By now, everyone is feeling the effects of the shifting IT landscape. The conversation and mission of most senior IT executives had previously been about technology selection and delivery. Today there is a hyper focus on using technology and innovation to address and drive business outcomes. Major business megatrends—from novel ways of staffing the organization to the changing economics of production—are forcing CXOs to bring new ideas and perspectives about how they can drive business growth.
These tectonic shifts are reshaping the role of the CIO. As a pragmatic technology partner to IT enterprises, Dell Services wanted to better understand the evolving role of the CXO. To do this, Dell partnered with leading research and thought leaders. Over the past 18 months, Dell conducted research with Forbes Insights, the Economist Intelligence Unit (EIU), the Harvard Business Review and hosted executive events with Evanta and the Corporate Executive Board (CEB).

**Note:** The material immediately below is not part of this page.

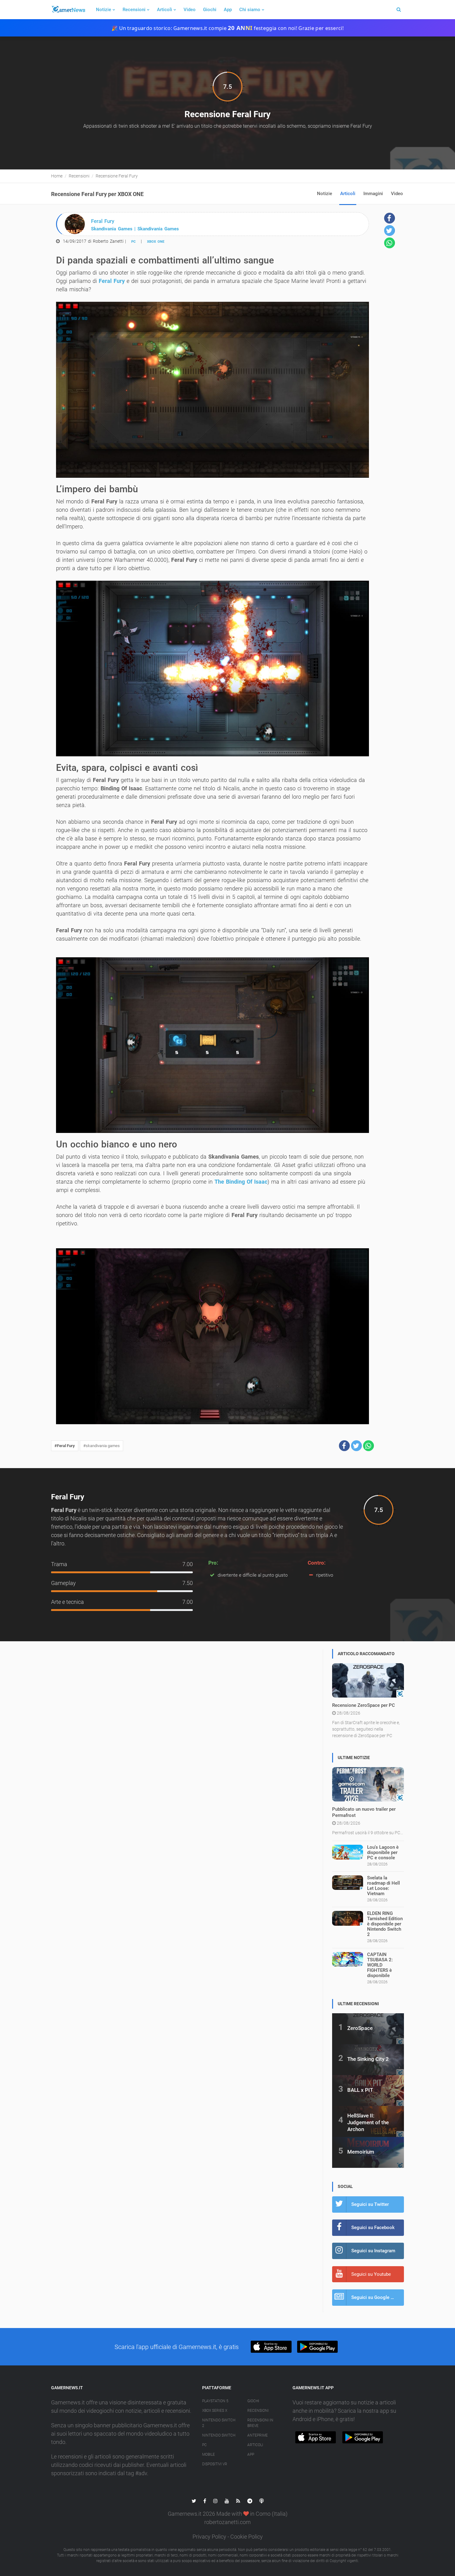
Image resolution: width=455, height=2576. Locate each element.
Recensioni (134, 9)
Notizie (103, 9)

“70% of executives believe that the IT function will undergo radical change in the next three years.”
The research revealed that the C-suite does not have trouble seeing through the windshield. The EIU research found that 70% of executives believe that the IT function will undergo radical change in the next three years. This change has many implications for IT leaders and for each of their own roles and responsibilities. The change also raises more questions such as, “How will mobile computing, Bring Your Own Device (BYOD) and the Cloud affect IT services? How can the CXO use consumer trends to enable the business?” And more importantly, “Is IT becoming less of a builder of business technology infrastructure and more of a buyer of commoditized hardware and manager of outsourced services?”
C-suite seeing double
To the contrary, the C-suite wants the CXO to become more relevant to the business—much more relevant. 75 percent of executives surveyed said they would like their IT leader to play an active advisory role. Unfortunately, 46 percent of the C-suite does not believe the CIO understands the business strategy, and only 28 percent believe their CIO is performing better than his or her peers.
That’s a big expectation gap. Is it because BYOD, increasingly complex technologies and ever-growing security threats are requiring more resources to just keep the lights on? Or is it because no one told CIOs that the C-suite expects them to start wearing two hats: maintaining the same level of near-flawless IT infrastructure, and offering actionable innovation to solve major business problems.

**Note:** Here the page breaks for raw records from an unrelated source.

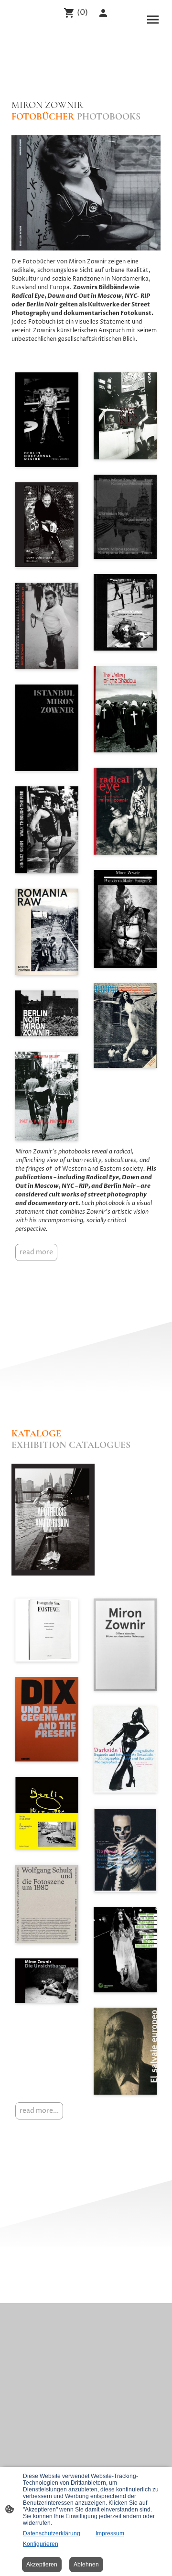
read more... (39, 2111)
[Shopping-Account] (103, 13)
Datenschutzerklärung (51, 2533)
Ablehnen (86, 2564)
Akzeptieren (41, 2564)
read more (36, 1252)
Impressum (110, 2533)
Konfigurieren (40, 2544)
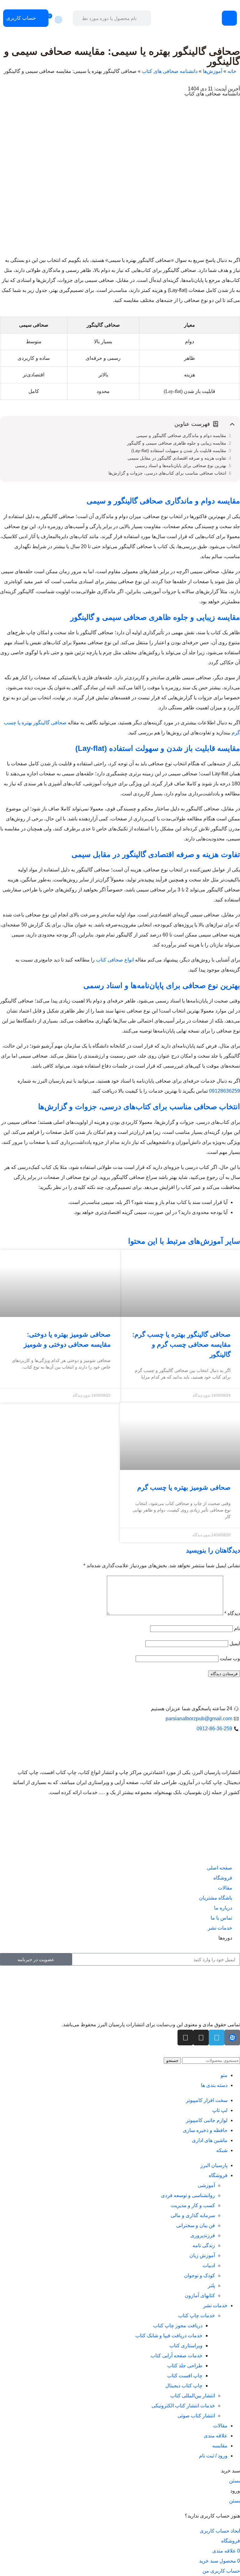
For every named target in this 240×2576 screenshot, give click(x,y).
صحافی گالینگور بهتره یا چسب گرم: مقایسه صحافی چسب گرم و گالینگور (181, 1344)
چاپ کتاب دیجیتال (183, 2385)
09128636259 (224, 1091)
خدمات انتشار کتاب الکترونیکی (183, 2405)
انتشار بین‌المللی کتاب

“Organizations experience a 2:1 improvement in business performance when the CIO is involved in the business strategy.”
All businesses as tech companies
This is where CXOs have ample opportunities to exceed the C-suite’s expectations—and add value. Our research has shown that organizations experience a 2:1 improvement in business performance when the CIO is involved in the business strategy. As part of this new, more strategic role, however, IT leaders must develop better business acumen. This includes not only looking inside the organization, but also looking around the industry and assessing what competitors are doing—or not doing—and suggesting ways to achieve a competitive advantage. Netflix is a classic example of how business innovations that were essentially technology initiatives enabled the upstart to take down the industry-leading Blockbuster. Or imagine how IT needs to partner and collaborate with the CMO—not just provide infrastructure as a service—in utilizing Big Data analytics to grow sales.
“17 out of 20 C-suite executives are now choosing to focus on innovation over efficiency to drive results and ROI.”

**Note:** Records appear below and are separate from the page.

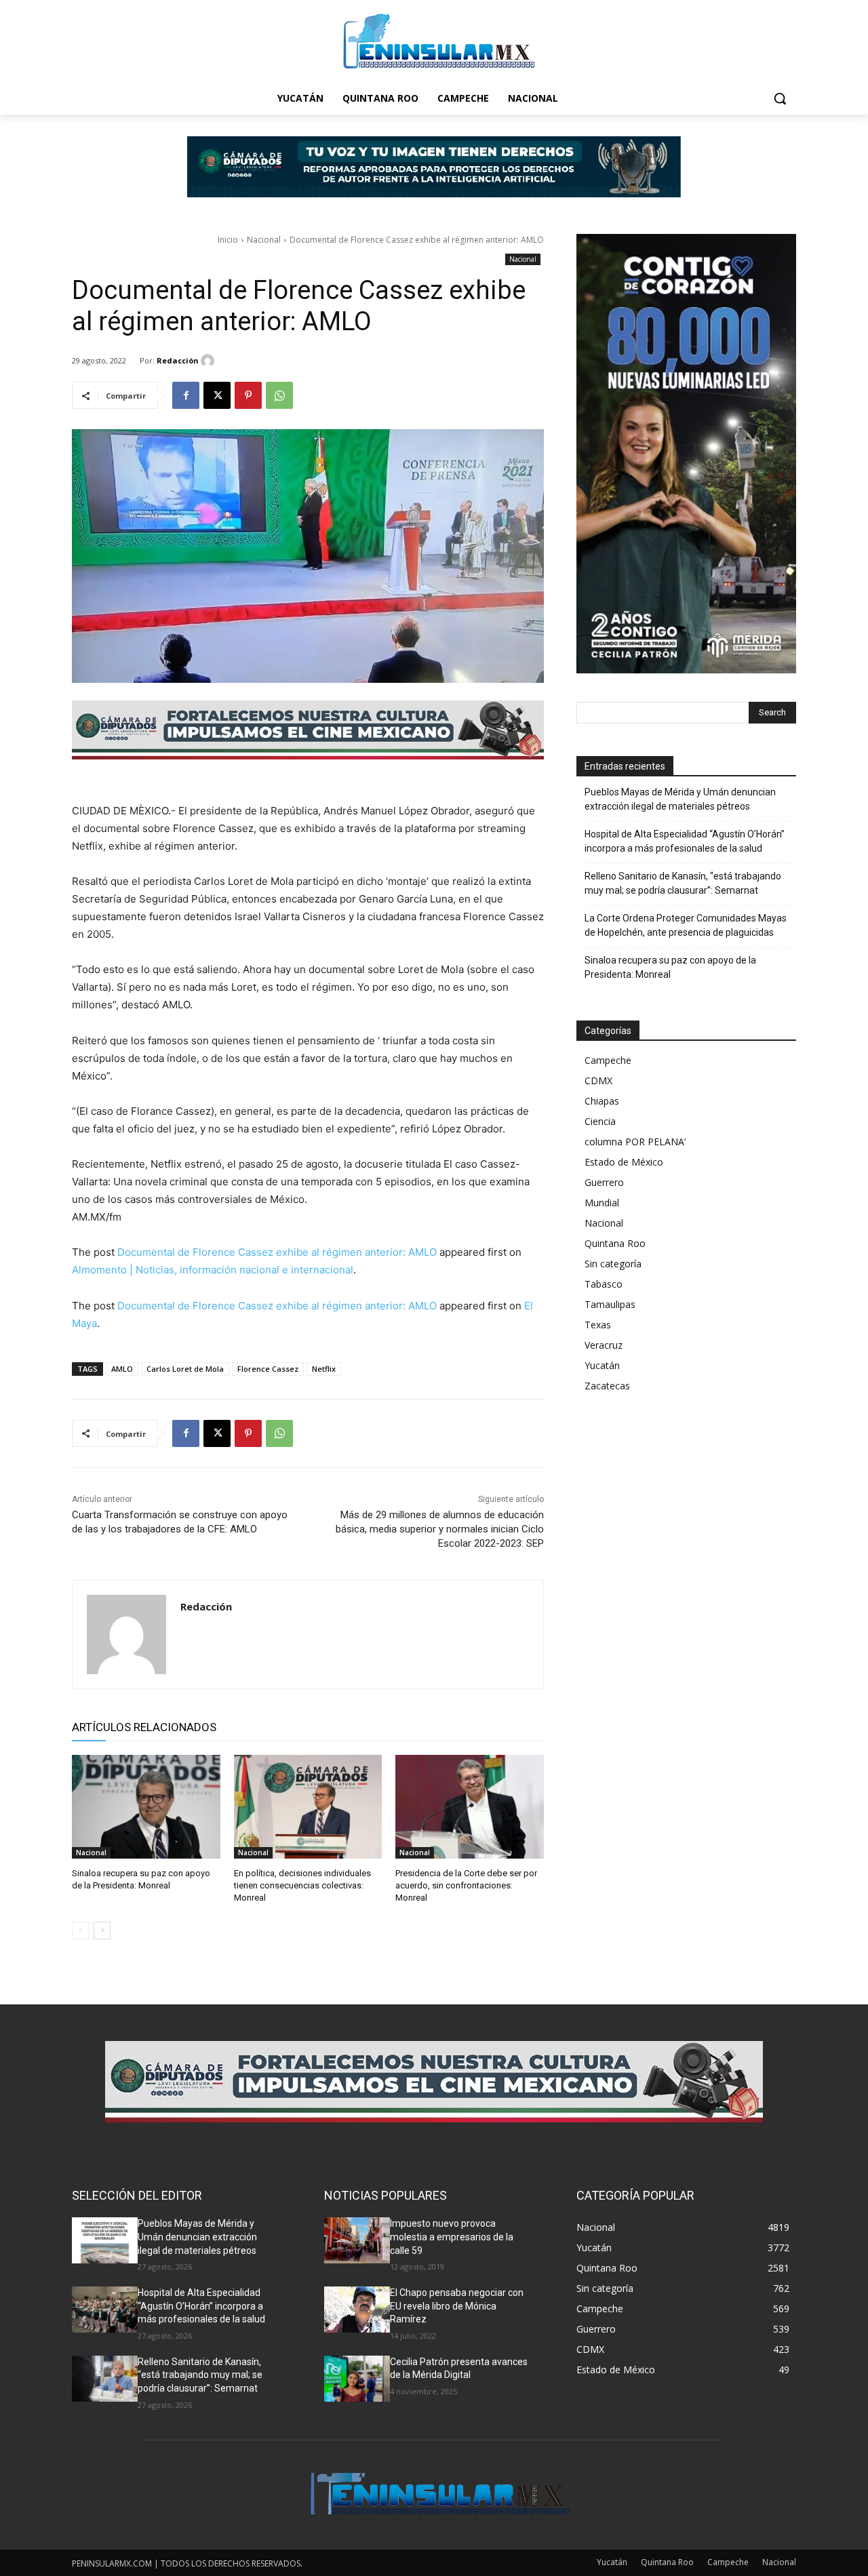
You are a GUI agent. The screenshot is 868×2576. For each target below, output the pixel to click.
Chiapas (602, 1100)
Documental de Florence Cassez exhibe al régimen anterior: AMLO (277, 1252)
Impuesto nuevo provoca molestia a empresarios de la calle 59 (451, 2236)
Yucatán (602, 1365)
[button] (780, 98)
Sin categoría (613, 1263)
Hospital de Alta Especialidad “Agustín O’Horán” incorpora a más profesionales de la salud (685, 841)
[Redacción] (209, 361)
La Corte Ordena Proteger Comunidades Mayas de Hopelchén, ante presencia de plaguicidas (686, 925)
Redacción (178, 360)
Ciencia (600, 1121)
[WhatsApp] (279, 395)
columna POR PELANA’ (635, 1141)
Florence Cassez (267, 1369)
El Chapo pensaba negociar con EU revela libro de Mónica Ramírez (457, 2305)
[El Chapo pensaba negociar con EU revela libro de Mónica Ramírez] (357, 2309)
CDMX (598, 1080)
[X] (217, 395)
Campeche (608, 1060)
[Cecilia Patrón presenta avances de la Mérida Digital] (357, 2379)
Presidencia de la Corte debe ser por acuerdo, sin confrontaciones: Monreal (466, 1885)
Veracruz (604, 1345)
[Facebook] (185, 395)
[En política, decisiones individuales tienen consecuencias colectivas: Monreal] (308, 1807)
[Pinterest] (248, 395)
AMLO (122, 1369)
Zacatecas (607, 1385)
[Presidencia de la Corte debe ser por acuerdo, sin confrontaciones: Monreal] (469, 1807)
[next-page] (102, 1930)
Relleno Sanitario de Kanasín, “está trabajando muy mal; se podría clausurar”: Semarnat (683, 883)
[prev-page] (80, 1930)
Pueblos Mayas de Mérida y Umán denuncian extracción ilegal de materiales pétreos (680, 799)
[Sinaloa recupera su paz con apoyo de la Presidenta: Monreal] (146, 1807)
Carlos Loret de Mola (185, 1369)
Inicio (228, 239)
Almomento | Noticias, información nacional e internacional (212, 1269)
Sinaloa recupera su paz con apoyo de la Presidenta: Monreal (670, 967)
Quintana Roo (615, 1243)
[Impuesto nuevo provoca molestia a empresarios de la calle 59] (357, 2240)
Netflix (324, 1369)
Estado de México (624, 1161)
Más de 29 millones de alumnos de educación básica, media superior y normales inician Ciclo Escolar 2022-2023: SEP (440, 1529)
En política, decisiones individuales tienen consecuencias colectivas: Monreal (302, 1885)
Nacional (264, 239)
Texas (598, 1324)
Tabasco (604, 1283)
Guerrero (604, 1182)
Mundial (602, 1202)
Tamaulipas (610, 1304)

Once the CXO has earned a seat on the strategic planning committee by both keeping the lights on and understanding the business needs, what’s next? It’s mostly about innovation—accelerating business value by unlocking IT innovation. For example, since the global financial crisis, most organizations have focused on efficiencies and cost-cutting to survive the downturn. However, that kind of strategy eventually plays itself out when there is nothing left to cut, or when you realize that ham-fisting staff reductions have hollowed out the organization. To grow, a business must innovate and invest. This no doubt explains why Dell’s research with Forbes Insights found that 17 out of 20 C-suite executives are now choosing to focus on innovation over efficiency to drive results and ROI.
Megatrend mind meld
According to the EIU, more than 60% C-suite executives see megatrends as opportunities for their organizations. These include the need for new ways to structure and staff organizations, such as the Hollywood Model mentioned on this site, evolving ways to fund business initiatives, and even a new kind of capitalism. In each and every area, technology leaders have opportunities to define their future role and make themselves strategic partners with the rest of the C-suite in driving growth.